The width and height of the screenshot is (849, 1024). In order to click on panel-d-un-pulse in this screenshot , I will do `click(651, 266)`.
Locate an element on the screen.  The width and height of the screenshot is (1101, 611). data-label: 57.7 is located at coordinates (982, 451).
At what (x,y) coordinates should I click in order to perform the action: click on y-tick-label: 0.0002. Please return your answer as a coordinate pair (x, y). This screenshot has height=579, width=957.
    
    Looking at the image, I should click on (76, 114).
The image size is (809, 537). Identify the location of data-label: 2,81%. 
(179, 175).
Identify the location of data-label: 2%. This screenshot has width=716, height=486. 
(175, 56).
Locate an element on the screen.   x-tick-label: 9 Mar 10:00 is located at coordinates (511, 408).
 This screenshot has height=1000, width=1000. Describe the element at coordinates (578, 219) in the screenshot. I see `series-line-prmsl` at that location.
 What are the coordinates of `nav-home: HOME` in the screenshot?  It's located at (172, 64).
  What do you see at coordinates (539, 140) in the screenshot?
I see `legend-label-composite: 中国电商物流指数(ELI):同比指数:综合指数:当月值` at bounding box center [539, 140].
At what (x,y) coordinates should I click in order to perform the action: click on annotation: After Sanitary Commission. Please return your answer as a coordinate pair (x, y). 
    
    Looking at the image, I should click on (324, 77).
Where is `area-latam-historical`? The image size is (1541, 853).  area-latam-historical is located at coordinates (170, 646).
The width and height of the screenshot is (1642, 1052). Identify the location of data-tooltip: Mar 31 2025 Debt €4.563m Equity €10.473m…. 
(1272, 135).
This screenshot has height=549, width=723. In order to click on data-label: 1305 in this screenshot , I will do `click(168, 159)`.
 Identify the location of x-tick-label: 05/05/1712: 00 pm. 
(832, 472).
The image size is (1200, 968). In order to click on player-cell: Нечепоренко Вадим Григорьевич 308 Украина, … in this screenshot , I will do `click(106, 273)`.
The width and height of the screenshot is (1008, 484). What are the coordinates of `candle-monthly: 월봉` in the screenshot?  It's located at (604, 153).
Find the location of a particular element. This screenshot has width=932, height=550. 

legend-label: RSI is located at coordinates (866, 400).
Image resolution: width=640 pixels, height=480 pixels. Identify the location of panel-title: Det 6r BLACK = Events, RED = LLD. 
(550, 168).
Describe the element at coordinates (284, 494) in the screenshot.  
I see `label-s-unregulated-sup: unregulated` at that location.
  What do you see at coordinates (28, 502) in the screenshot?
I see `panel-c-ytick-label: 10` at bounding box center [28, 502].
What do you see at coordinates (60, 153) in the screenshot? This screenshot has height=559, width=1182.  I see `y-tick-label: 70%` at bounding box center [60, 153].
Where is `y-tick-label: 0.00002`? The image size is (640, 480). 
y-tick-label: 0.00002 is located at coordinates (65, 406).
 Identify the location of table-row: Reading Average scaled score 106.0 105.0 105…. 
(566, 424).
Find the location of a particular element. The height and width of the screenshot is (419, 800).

_Instructions to follow:_ Can you write out the material above again, changing every "Identify the location of" to "Find the position of" and leaving everything else untouched?

_Output:_
The width and height of the screenshot is (849, 1024). In order to click on panel-d-un-pulse in this screenshot , I will do `click(651, 266)`.
Locate an element on the screen.  The width and height of the screenshot is (1101, 611). data-label: 57.7 is located at coordinates (982, 451).
At what (x,y) coordinates should I click in order to perform the action: click on y-tick-label: 0.0002. Please return your answer as a coordinate pair (x, y). This screenshot has height=579, width=957.
    
    Looking at the image, I should click on (76, 114).
The image size is (809, 537). Find the position of data-label: 2,81%. 
(179, 175).
Find the position of data-label: 2%. This screenshot has width=716, height=486. 
(175, 56).
Locate an element on the screen.   x-tick-label: 9 Mar 10:00 is located at coordinates (511, 408).
 This screenshot has height=1000, width=1000. Describe the element at coordinates (578, 219) in the screenshot. I see `series-line-prmsl` at that location.
 What are the coordinates of `nav-home: HOME` in the screenshot?  It's located at (172, 64).
  What do you see at coordinates (539, 140) in the screenshot?
I see `legend-label-composite: 中国电商物流指数(ELI):同比指数:综合指数:当月值` at bounding box center [539, 140].
At what (x,y) coordinates should I click in order to perform the action: click on annotation: After Sanitary Commission. Please return your answer as a coordinate pair (x, y). 
    
    Looking at the image, I should click on (324, 77).
Where is `area-latam-historical`? The image size is (1541, 853).  area-latam-historical is located at coordinates (170, 646).
The width and height of the screenshot is (1642, 1052). Find the position of data-tooltip: Mar 31 2025 Debt €4.563m Equity €10.473m…. 
(1272, 135).
This screenshot has height=549, width=723. In order to click on data-label: 1305 in this screenshot , I will do `click(168, 159)`.
 Find the position of x-tick-label: 05/05/1712: 00 pm. 
(832, 472).
The image size is (1200, 968). In order to click on player-cell: Нечепоренко Вадим Григорьевич 308 Украина, … in this screenshot , I will do `click(106, 273)`.
The width and height of the screenshot is (1008, 484). What are the coordinates of `candle-monthly: 월봉` in the screenshot?  It's located at (604, 153).
Find the location of a particular element. This screenshot has width=932, height=550. 

legend-label: RSI is located at coordinates (866, 400).
Image resolution: width=640 pixels, height=480 pixels. Find the position of panel-title: Det 6r BLACK = Events, RED = LLD. 
(550, 168).
Describe the element at coordinates (284, 494) in the screenshot.  
I see `label-s-unregulated-sup: unregulated` at that location.
  What do you see at coordinates (28, 502) in the screenshot?
I see `panel-c-ytick-label: 10` at bounding box center [28, 502].
What do you see at coordinates (60, 153) in the screenshot? This screenshot has height=559, width=1182.  I see `y-tick-label: 70%` at bounding box center [60, 153].
Where is `y-tick-label: 0.00002`? The image size is (640, 480). 
y-tick-label: 0.00002 is located at coordinates (65, 406).
 Find the position of table-row: Reading Average scaled score 106.0 105.0 105…. 
(566, 424).
Find the location of a particular element. The height and width of the screenshot is (419, 800).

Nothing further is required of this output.